Matthieu Guérin | Pré - 1 - 1 - deuxième partie (10)
Il l’aperçoit. Il l’a aperçu lorsqu’il est arrivé en haut de l’escalier. Il savait bien qu’il le trouverait là. En prenant l’escalier qui part de la cour de la maison il est passé derrière le mur. Celui qui retient les roches. il est passé derrière le mur et a contourné les rochers. C’est là qu’il savait qu’il l’apercevrait. Dans l’un des deux prés qui sont au dessus de la maison. Le deuxième. C’est dans le deuxième qu’il est toujours. Parce que le premier c’est celui des enfants. celui dans lequel ils peuvent aller. avec ses frères. Seuls. sans demander la permission. Ses parents y ont fait installer une énorme balançoire. alors ils y vont. souvent. Et puis. et puis l’herbe est laissée haute ici. En partie au moins. Les adultes ne jugent pas utile de faucher tout le pré. Alors on peut s’allonger. On peut s’allonger dans l’herbe haute. pour se cacher. Et inventer des histoires. Ou juste regarder le ciel.
Il savait que ce n’était pas dans ce pré. Pas dans ce pré-là mais dans le deuxième. Plus loin. à gauche. après avoir suivi pendant trente mètres le chemin à peine visible dans l’herbe. Il savait que ce serait dans le deuxième pré qu’il le verrait.
Il le voit. Il le voit de dos. courbé. courbé sur sa bêche en train de creuser un trou assez profond pour y mettre ensuite l’arbre posé allongé à côté de lui. le tronc mince car il est jeune et les racines à l’air. Ça lui a toujours fait un peu mal de voir ces racines. Ces racines à nues. comme cela. comme hors de leur élément. Il a l’impression qu’elles souffrent. qu’elles se tordent. Alors il ne les regarde jamais longtemps.
La première image est toujours identique. Il le voit le dos courbé sur sa bêche en train de creuser. La suite non. la suite n’est pas toujours identique.

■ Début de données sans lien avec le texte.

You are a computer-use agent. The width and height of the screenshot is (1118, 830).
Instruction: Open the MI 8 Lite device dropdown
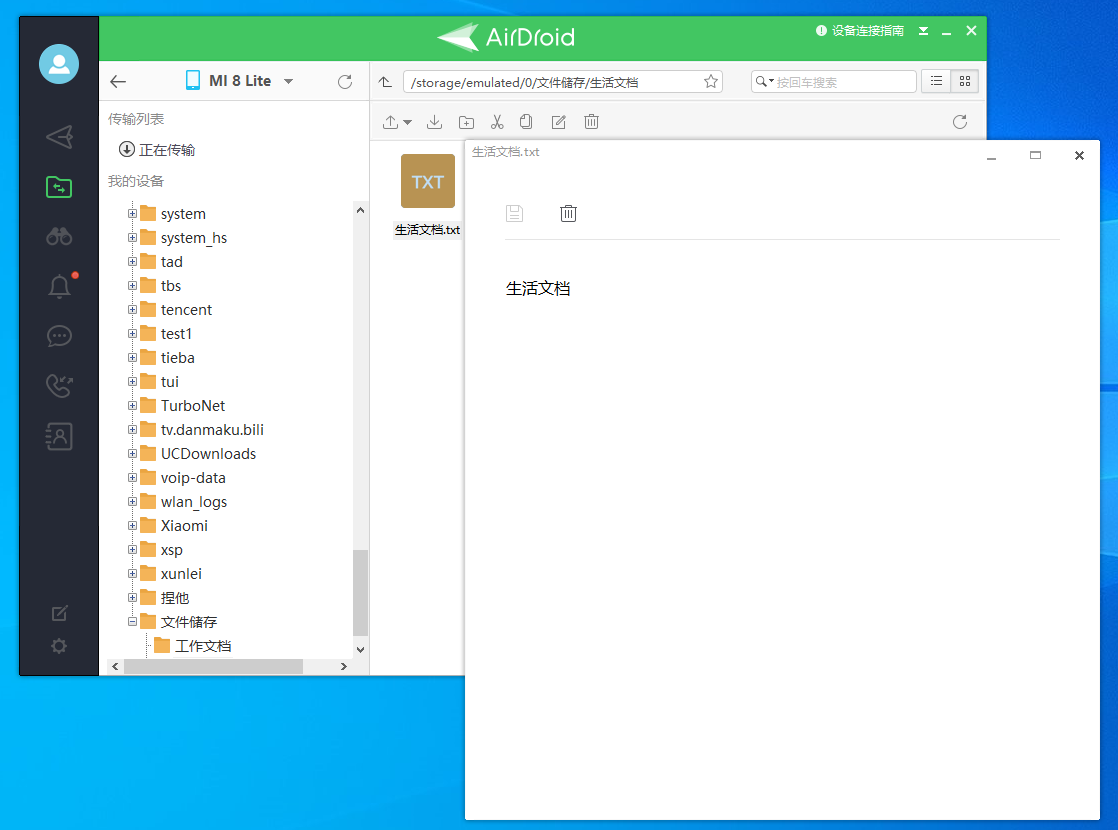288,82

S’il est de dos et que lui s’approche sans bruit ce n’est qu’une fois à côté que son oncle le remarquera. Peut-être même qu’il va lui demander tu fais quoi. alors qu’il sait très bien ce que son oncle fait. C’est juste une autre façon de dire. Une autre façon de dire je peux rester avec toi. pour que tu m’apprennes. Oui. tiens. prends la bêche. remplace-moi pendant que je me repose un peu. Bien sûr la bêche est trop grande. trop lourde. mais il essaye quand même. toujours. Et son oncle sort sa pipe. toujours.
Parfois. parfois s’il est tourné de ce côté son oncle le voit arriver. Il le voit au moment où il passe le petit muret qui sépare les deux prés. Il le voit et alors il s’arrête. son oncle. Il s’arrête de creuser et plante sa bêche. à côté du trou. Verticalement à côté du trou. Il pose toujours le coude droit sur le bout du manche. Pour s’appuyer. Pour appuyer son bras plutôt. car le poids de son corps est sur sa jambe gauche. la jambe droite légèrement fléchie. le pied parfois posé sur le fer de la bêche. Et il le regarde venir. en souriant.

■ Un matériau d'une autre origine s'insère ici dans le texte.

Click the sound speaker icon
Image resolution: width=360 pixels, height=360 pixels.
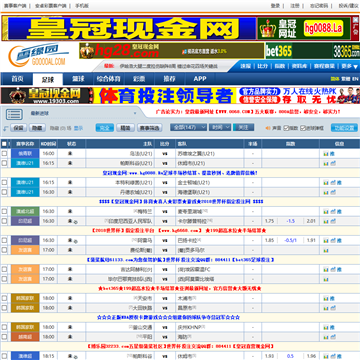pyautogui.click(x=268, y=128)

De sa main gauche il sort sa pipe de sa poche révolver. Un cure-pipe et un briquet aussi. Il transfert habilement dans sa main droite celle dont le coude est appuyé sur le bout du manche de la bêche il transfert dans sa main droite le cure-pipe et le briquet. Il pique le tabac qui se trouve dans le fourneau. tasse du pouce. puis porte le tuyau à ses lèvres et allume la pipe. Il continue de le regarder venir. Il sourit toujours.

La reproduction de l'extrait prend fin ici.